Begin STORED ROWS

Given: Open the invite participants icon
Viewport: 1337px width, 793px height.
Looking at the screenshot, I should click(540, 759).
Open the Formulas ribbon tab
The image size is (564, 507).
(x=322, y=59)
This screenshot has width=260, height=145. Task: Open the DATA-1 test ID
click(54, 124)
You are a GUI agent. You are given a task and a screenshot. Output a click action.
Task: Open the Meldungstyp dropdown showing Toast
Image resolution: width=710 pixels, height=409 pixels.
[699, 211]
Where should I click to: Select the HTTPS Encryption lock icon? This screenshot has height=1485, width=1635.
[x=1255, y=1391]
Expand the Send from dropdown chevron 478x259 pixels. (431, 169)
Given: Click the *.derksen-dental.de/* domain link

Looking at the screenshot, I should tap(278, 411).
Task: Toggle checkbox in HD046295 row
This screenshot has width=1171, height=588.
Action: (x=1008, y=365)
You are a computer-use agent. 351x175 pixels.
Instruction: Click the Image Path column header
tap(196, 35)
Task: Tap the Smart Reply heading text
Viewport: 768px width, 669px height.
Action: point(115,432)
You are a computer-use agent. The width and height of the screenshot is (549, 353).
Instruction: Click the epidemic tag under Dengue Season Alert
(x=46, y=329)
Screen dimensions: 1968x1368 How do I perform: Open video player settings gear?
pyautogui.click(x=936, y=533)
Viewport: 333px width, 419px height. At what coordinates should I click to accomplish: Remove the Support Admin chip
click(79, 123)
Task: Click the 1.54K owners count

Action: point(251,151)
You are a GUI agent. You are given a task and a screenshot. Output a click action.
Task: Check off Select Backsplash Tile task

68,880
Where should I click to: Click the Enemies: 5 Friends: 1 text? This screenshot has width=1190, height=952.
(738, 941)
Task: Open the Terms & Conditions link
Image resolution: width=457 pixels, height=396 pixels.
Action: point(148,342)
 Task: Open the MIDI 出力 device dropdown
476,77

End STORED ROWS

GIVEN PROBLEM - Please copy out all of the material above word for word, keeping every line in its original order.

SOLUTION FOR THIS PROBLEM -
Given: Open the invite participants icon
Viewport: 1337px width, 793px height.
Looking at the screenshot, I should click(540, 759).
Open the Formulas ribbon tab
The image size is (564, 507).
(x=322, y=59)
This screenshot has width=260, height=145. Task: Open the DATA-1 test ID
click(54, 124)
You are a GUI agent. You are given a task and a screenshot. Output a click action.
Task: Open the Meldungstyp dropdown showing Toast
Image resolution: width=710 pixels, height=409 pixels.
[699, 211]
Where should I click to: Select the HTTPS Encryption lock icon? This screenshot has height=1485, width=1635.
[x=1255, y=1391]
Expand the Send from dropdown chevron 478x259 pixels. (431, 169)
Given: Click the *.derksen-dental.de/* domain link

Looking at the screenshot, I should tap(278, 411).
Task: Toggle checkbox in HD046295 row
This screenshot has width=1171, height=588.
Action: (x=1008, y=365)
You are a computer-use agent. 351x175 pixels.
Instruction: Click the Image Path column header
tap(196, 35)
Task: Tap the Smart Reply heading text
Viewport: 768px width, 669px height.
Action: point(115,432)
You are a computer-use agent. The width and height of the screenshot is (549, 353).
Instruction: Click the epidemic tag under Dengue Season Alert
(x=46, y=329)
Screen dimensions: 1968x1368 How do I perform: Open video player settings gear?
pyautogui.click(x=936, y=533)
Viewport: 333px width, 419px height. At what coordinates should I click to accomplish: Remove the Support Admin chip
click(79, 123)
Task: Click the 1.54K owners count

Action: point(251,151)
You are a GUI agent. You are given a task and a screenshot. Output a click action.
Task: Check off Select Backsplash Tile task

68,880
Where should I click to: Click the Enemies: 5 Friends: 1 text? This screenshot has width=1190, height=952.
(738, 941)
Task: Open the Terms & Conditions link
Image resolution: width=457 pixels, height=396 pixels.
Action: point(148,342)
 Task: Open the MIDI 出力 device dropdown
476,77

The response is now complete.